Vor endoskopischer oder chirurgischer Pseudozystendrainage kann eine Darstellung des Pankreasgangs erfolgen. Ob vor einer transgastralen oder transduodenalen Zystendrainage eine ERCP mit dem Versuch einer Ableitung der Pseudozyste über die Papille durchgeführt werden soll, wird noch kontrovers diskutiert. Einerseits ist die Ableitung der Pseudozyste über einen Stent im Pankreasgang die „physiologischste“ Drainage. Je nach Studie weisen 22–57 % der Pankreaspseudozysten eine Verbindung mit dem Pankreasgangsystem (Nealon und Walser 2003) auf. Eine endoskopisch-retrograde Pankreatikographie (ERP) kann nach heutigem Stand zum Nachweis einer Gangverbindung oder zum Ausschluss einer Pankreasgangruptur (8 % nach akuter nekrotisierender Pankreatitis) einer endoskopischen transmuralen Drainage vorausgehen. Eine transmurale Drainage bei nicht erkannter Pankreasgangruptur oder bei Anschluss der Pankreaspseudozyste an einen stenosierten Pankreasgang ist in Bezug auf einen langfristigen Therapieerfolg weniger Erfolg versprechend. Anderseits liegt die Erfolgsquote der versuchten transpapillären Drainagen bei maximal 60 %. Ein solcher Versuch setzt den Patienten dem Risiko einer ERCP-induzierten Pankreatitis aus, wohingegen die direkte transgastrale oder transduodenale Zystendrainage sehr effektiv und komplikationsarm ist (Barthet et al. 1995). Unabdingbar ist eine periinterventionelle Antibiotikatherapie vor der ERCP, wenn der Verdacht auf Pankreaspseudozysten besteht oder diese die Indikation zur ERCP oder ERP darstellen. Bei Kommunikation mit dem Pankreasgangsystem besteht sonst die Gefahr einer Retention von infiziertem Kontrastmittel. Ohne Antibiotikaprophylaxe steigt die untersuchungsbedingte Inzidenz von infizierten Pseudozysten und Pankreasabszessen nach ERCP an (Barthet et al. 1995).

Zusammenfassung

  • Pankreaspseudozysten nach akuter oder bei chronischer Pankreatitis sind häufig.

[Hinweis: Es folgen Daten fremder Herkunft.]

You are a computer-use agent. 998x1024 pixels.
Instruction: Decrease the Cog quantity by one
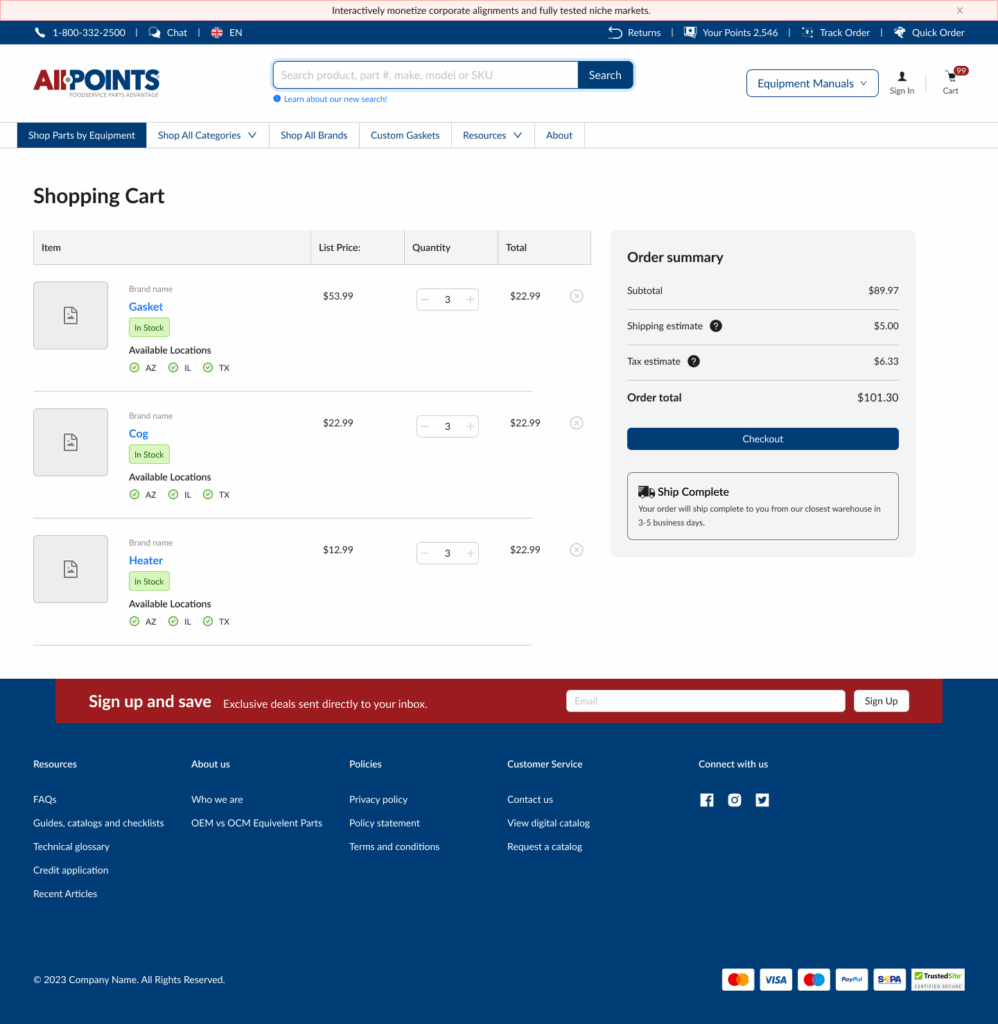425,426
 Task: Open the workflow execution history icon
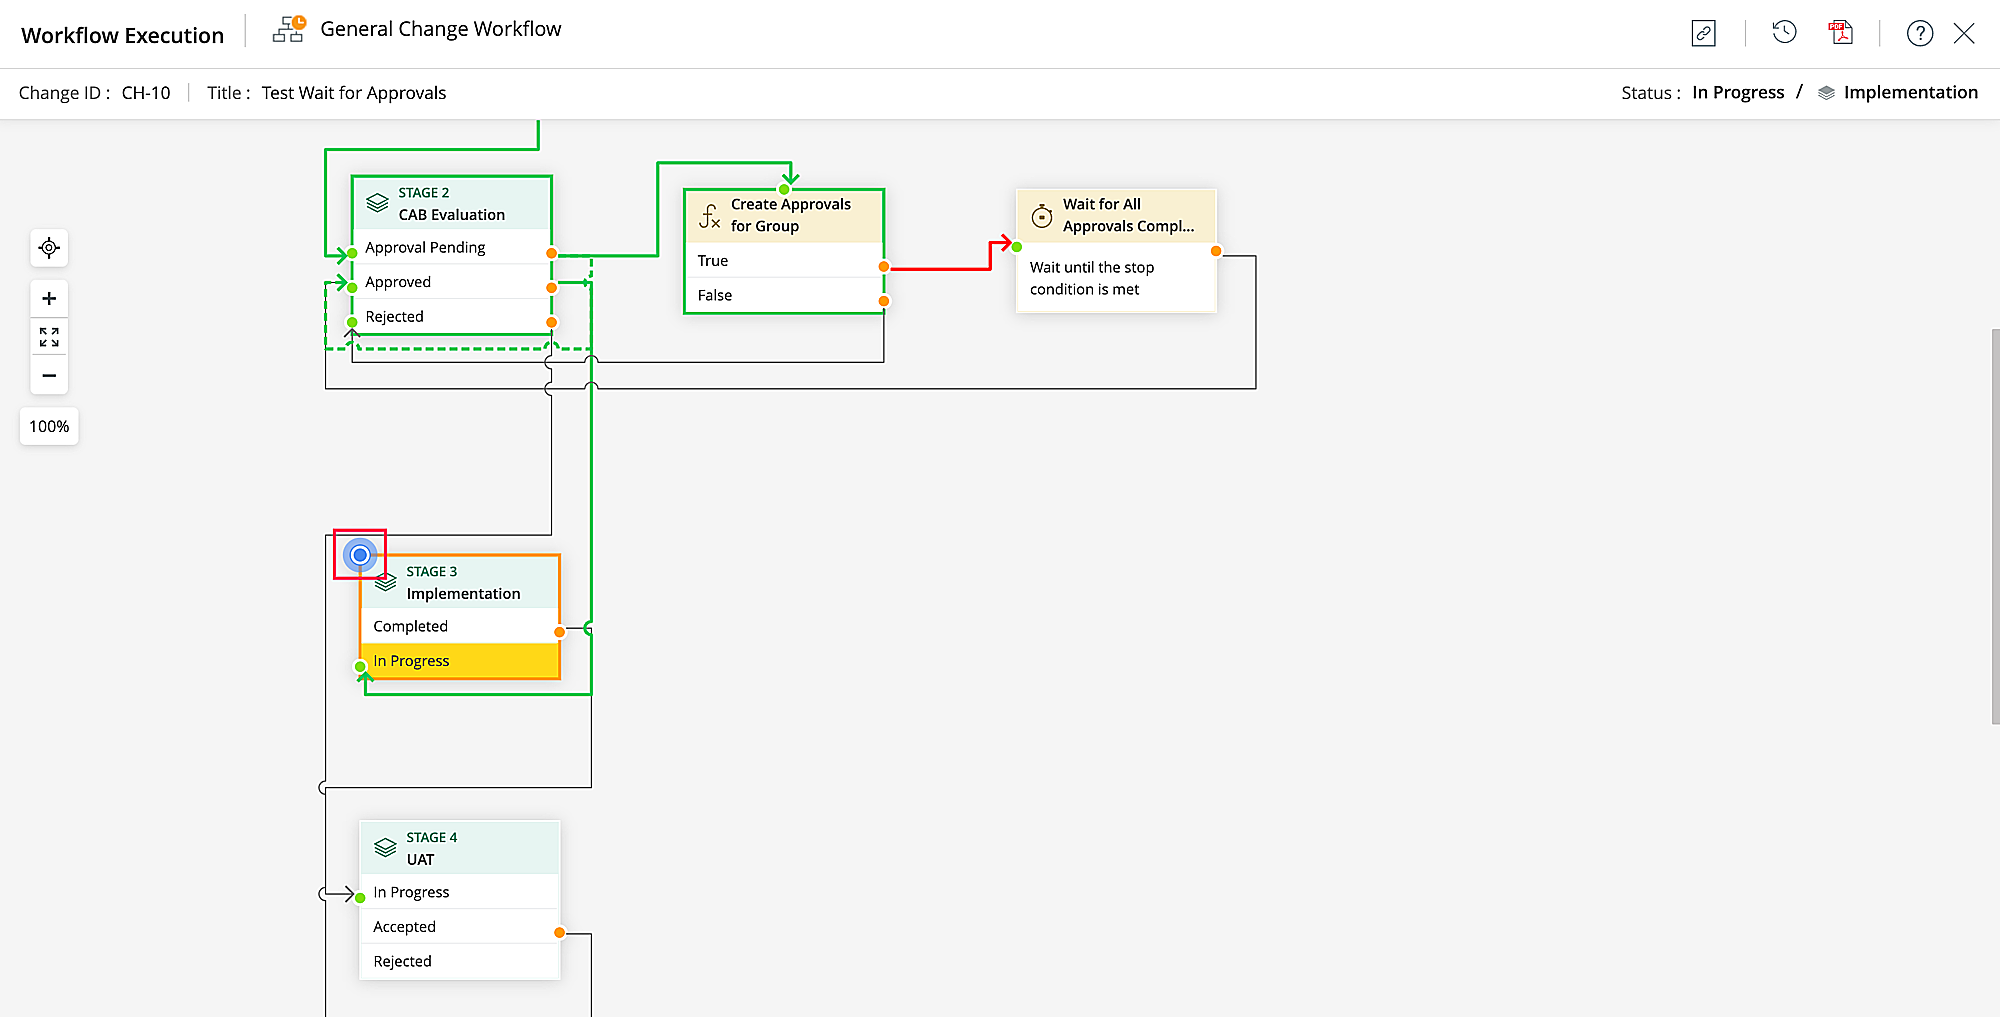click(1784, 33)
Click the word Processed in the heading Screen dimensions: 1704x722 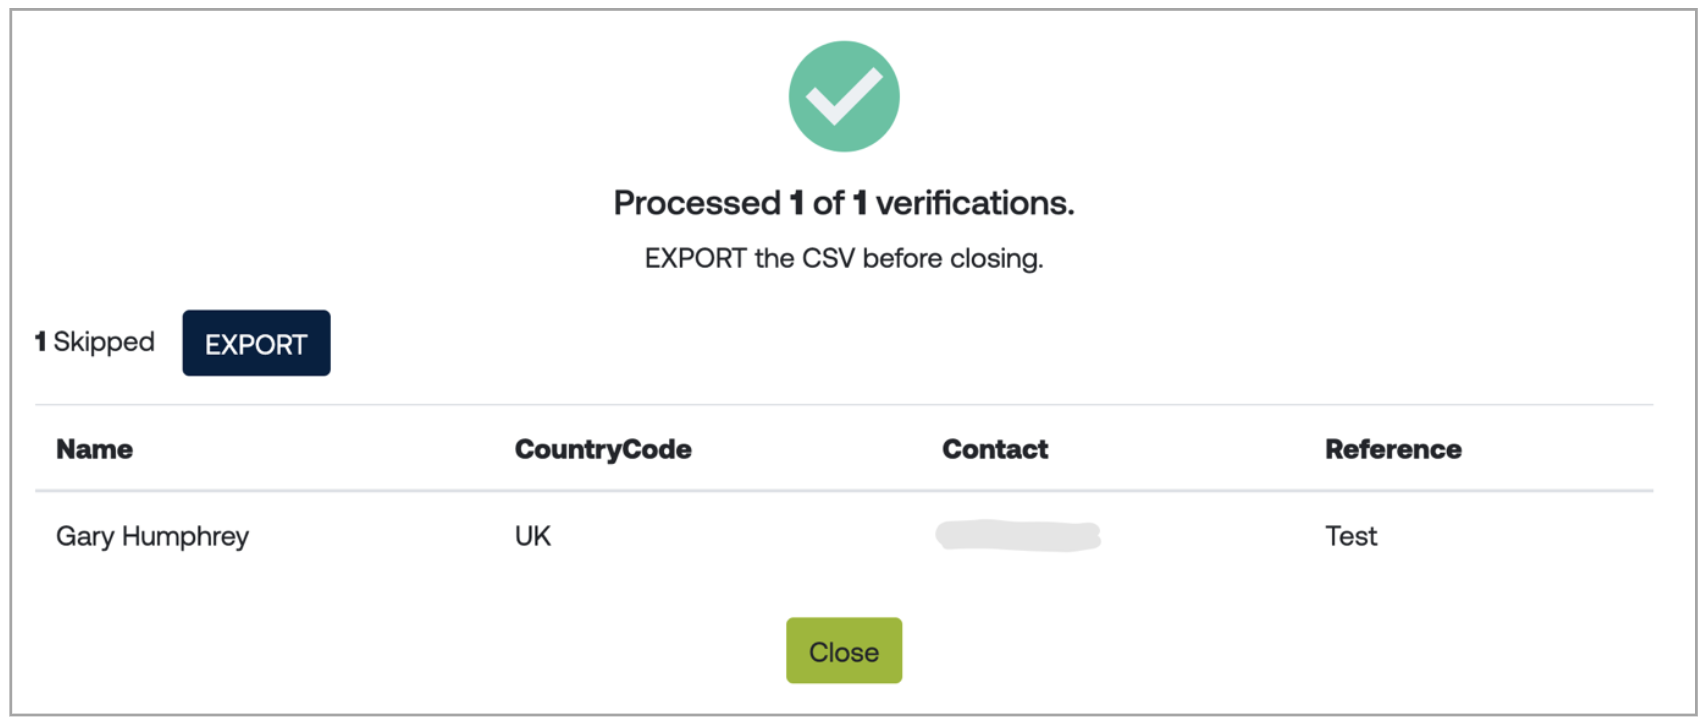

  • Meist bilden sie sich spontan zurück und bedürfen keiner Behandlung.
  • Pseudozysten, die Symptome verursachen oder zu Komplikationen führen, sollten entweder endoskopisch-interventionell oder chirurgisch behandelt werden.
  • Asymptomatische Pseudozysten können behandelt werden, wenn sie sich innerhalb von sechs Wochen nicht zurückbilden oder größer als 5 cm im Durchmesser messen. Grund für die Behandlung ist die hohe Komplikationsrate großer Pseudozysten, auch wenn sie noch keine Symptome verursachen.
  • Die Einschätzung von Pankreaspseudozysten erfolgt am besten mittels EUS. Ebenso sollte eine endoskopisch-interventionelle Drainage nur unter EUS-Kontrolle erfolgen.
  • Eine Pseudozystendrainage sollte immer unter antibiotischer Abschirmung erfolgen.